Negli anni successivi Ağca non smette di far parlare di sé: nel 2010, incontra Pietro Orlandi, fratello di Emanuela, la ragazza scomparsa nel 1983, sostenendo che sia viva e promettendo di liberarla; nessun fatto segue le sue parole. Nel 2013 pubblica la sua autobiografia, Mi avevano promesso il Paradiso, in cui accusa l’ayatollah Khomeyni di avergli ordinato l’attentato, dipingendo un improbabile scenario in cui un leader sciita comanda un sunnita come lui. Gli esperti liquidano la tesi come un’altra delle sue fantasie. Nel 2014 Ağca torna in Italia per deporre fiori sulla tomba di Giovanni Paolo II, ma il suo passaporto irregolare e il divieto di ingresso nell’area Schengen lo fanno espellere. Nel 2022 scrive alla famiglia Orlandi, sostenendo che Emanuela sia in un’istituzione religiosa e che lo stesso Wojtyła fosse il mandante del suo rapimento. Si tratta di parole che, ancora una volta, non trovano riscontri.
Le sue ultime notizie risalgono a qualche settimana fa, quando Ağca pubblica un video in cui chiede di partecipare personalmente ai funerali di Papa Francesco, esprimendo anche cordoglio per la sua morte.

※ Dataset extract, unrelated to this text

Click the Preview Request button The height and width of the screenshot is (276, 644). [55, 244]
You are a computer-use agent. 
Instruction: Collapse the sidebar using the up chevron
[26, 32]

La richiesta suscita ovviamente scalpore, ma alla fine egli decide di non presentarsi: il suo procuratore sostiene che lo abbia fatto per rispetto, non avendo ricevuto risposta ufficiale da parte dello Stato italiano, e che intenda recarsi alla sua tomba in un secondo momento, quando la sua presenza “non potrà essere strumentalizzata”.